# 1932 Schwinn "The World" B10e Motobike



## Luckykat32 (Feb 15, 2012)

The B10e is for sale in the "BUY-SELL-TRADE" thread...make an offer.


----------



## Rudy gee (Nov 17, 2017)

I would love to purchase if still available??


----------



## StoneWoods (Nov 18, 2017)

Seeing as it's nearly 6 years ago, I'd say it's not available. BUT @ZE52414 has a similar one @Rudy gee


----------



## ZE52414 (Nov 18, 2017)

StoneWoods said:


> Seeing as it's nearly 6 years ago, I'd say it's not available. BUT @ZE52414 has a similar one @Rudy gee



Just sent a message thanks for looking out man!


----------



## WES PINCHOT (Nov 18, 2017)

I COULD BE WRONG, BUT1932 B10 SHOWN MOST LIKELY HAS 28 INCH WHEELS AND NARROWER (smaller diameter tires).
THE 1933 B10 HAD 26 INCH WHEELS AND 26 X 2.125 BALLOON TIRES.


----------



## mike (Nov 19, 2017)

You're right Wes I'm in the process of restoring a 1932 Schwinn Camelback which was the last year Schwinn used 28 inch wood clad rims with glue on solid rubber tires. 1933 was the year Schwinn change to 26 in balloon tires


----------



## Freqman1 (Nov 28, 2017)

mike said:


> You're right Wes I'm in the process of restoring a 1932 Schwinn Camelback which was the last year Schwinn used 28 inch wood clad rims with glue on solid rubber tires. 1933 was the year Schwinn change to 26 in balloon tires




Not true. Schwinn offered a 28" single tube bike through the '36 model year. V/r Shawn


----------



## mike (Nov 28, 2017)

Thanks for the correction, Shawn. Then this bike must be a 33 + or has the wrong size rims and tires to be a 32.


----------



## Freqman1 (Nov 28, 2017)

mike said:


> Thanks for the correction, Shawn. Then this bike must be a 33 + or has the wrong size rims and tires to be a 32.

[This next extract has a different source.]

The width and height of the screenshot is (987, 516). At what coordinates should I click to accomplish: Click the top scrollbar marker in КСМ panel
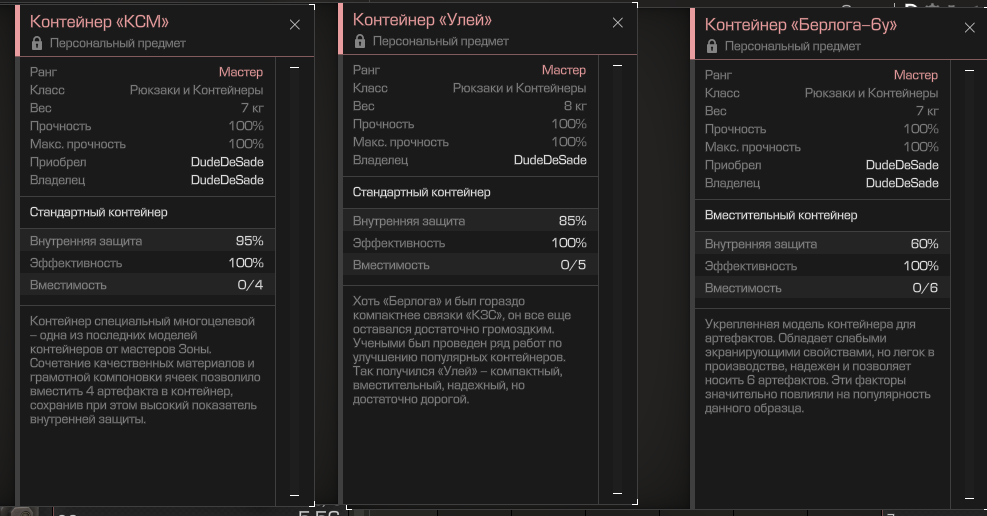pyautogui.click(x=295, y=67)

I suppose I need to clarify--1933 was the first year of balloon tire (26" x 2.125") for Schwinn but they continued to offer the 28"tire bikes through 1936. The "B" in the model designation stands for balloon. A fully equipped (E) motorbike is either a B10E (26") or Model 10E (28"). Unequipped boys motorbikes are B9 (26") or Model 9 (28") and so forth. V/r Shawn


----------